Five roundtable sessions. Sixty-plus executives. One clear picture: the IT and engineering staffing market is navigating a critical inflection point — where margin discipline, AI integration, and channel economics are separating firms that are built for what’s next from those still catching up. Here’s what leaders across the industry are saying right now.
Top 5 Takeaways
The following insights represent the strongest, most consistently-reported signals across all five executive roundtable discussions.
Profitability Is Recovering — But Growth Is Fragile and Uneven
Q1 2026 was broadly positive, while some firms showed top line improvement, the predominant theme was improving margins driven by expense discipline. However, leaders reported softening in April, and early Q2 KPIs like new job orders are signaling caution. Firms winning right now are focused on bottom-line efficiency. This signals a market in recovery mode, not expansion mode, and leaders should plan for continued unevenness in Q2.
AI Adoption Is Real, But Integration — Not Access — Is the Actual Differentiator
Most firms have some AI in their stack, but the gap between point solutions and integrated workflows is widening the performance spread. Leaders who have mapped their full recruiting process and embedded AI at each stage (sourcing, screening, outreach, scheduling) are seeing 30–35% reductions in recruiter time per hire and 3x productivity multipliers from virtual recruiting tools. Firms still deploying AI as isolated plug-ins are not seeing meaningful results. The message across roundtables was clear: workflow design matters more than tool selection.

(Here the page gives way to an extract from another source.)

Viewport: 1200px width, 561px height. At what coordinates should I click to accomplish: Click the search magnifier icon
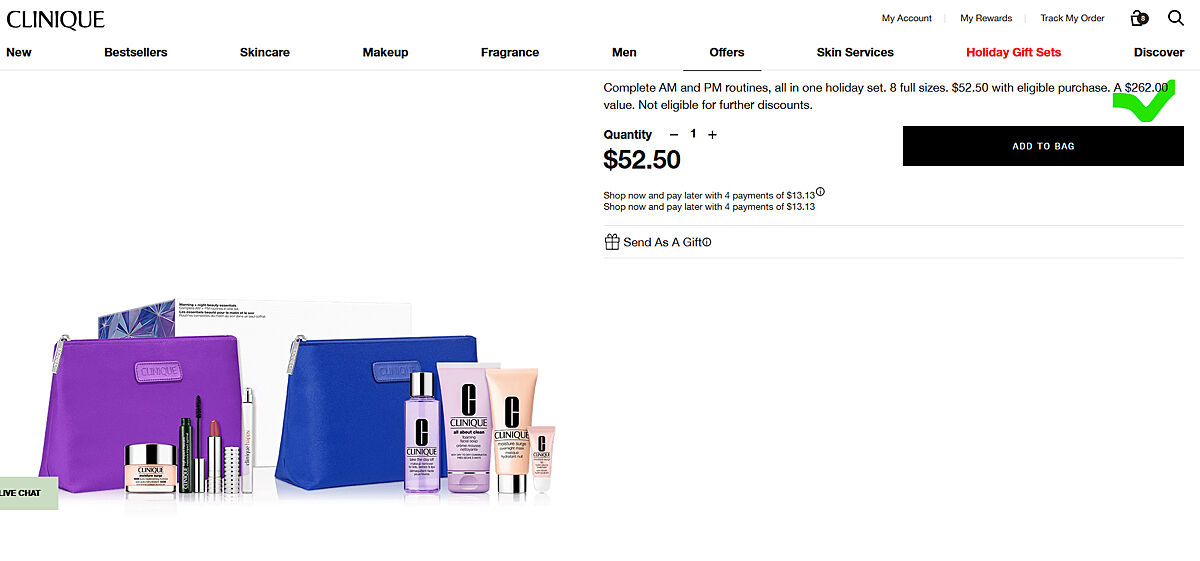pos(1176,18)
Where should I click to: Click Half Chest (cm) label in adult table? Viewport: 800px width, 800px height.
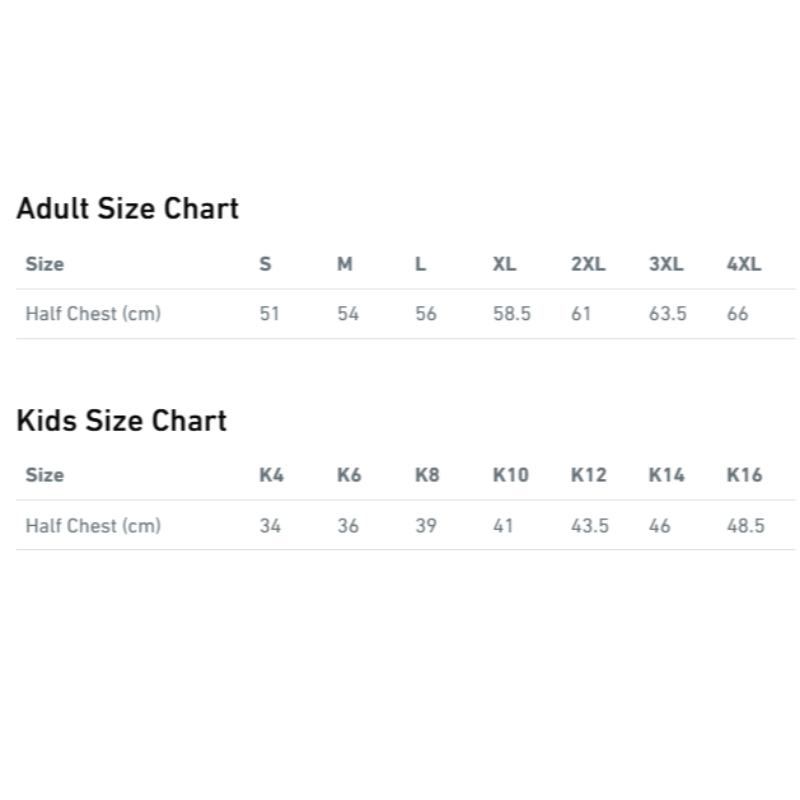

Candidate Quality and Fraud Are Becoming Operational and Client-Facing Risks
Across multiple roundtables, leaders reported that only ~40% of sourced candidates pass technical verification and fraud screening — creating massive inefficiency for recruiters and eroding client confidence. The risks associated with candidate mispresentation is rising, particularly in offshore-sourced pipelines. AI coaching during interviews is also distorting candidate assessment. Firms that develop and communicate a credible, multi-layer candidate verification approach will have a real differentiator in client conversations.
MSP/VMS Economics Are Deteriorating — And Firms Are Starting to Walk
New “platform tax” API fees from major VMS providers — stacking on top of existing MSP fees — are making many mid-tier VMS accounts economically unviable. Multiple firms reported exiting or declining to expand MSP relationships. Combined fees now approach 3%+ of bill rate, plus annual API access costs of $7,000–$8,000 per provider. This is reshaping channel strategy in real time. Firms that build direct client relationships and proprietary tools will be better positioned as MSP dependency becomes a margin liability.
Dissatisfaction with Legacy Technology Has Hit a Tipping Point
Dissatisfaction is crystallizing around three issues: outdated technology architecture, that has weak native AI integration, and rising costs. Many leaders are exploring AI-first alternatives.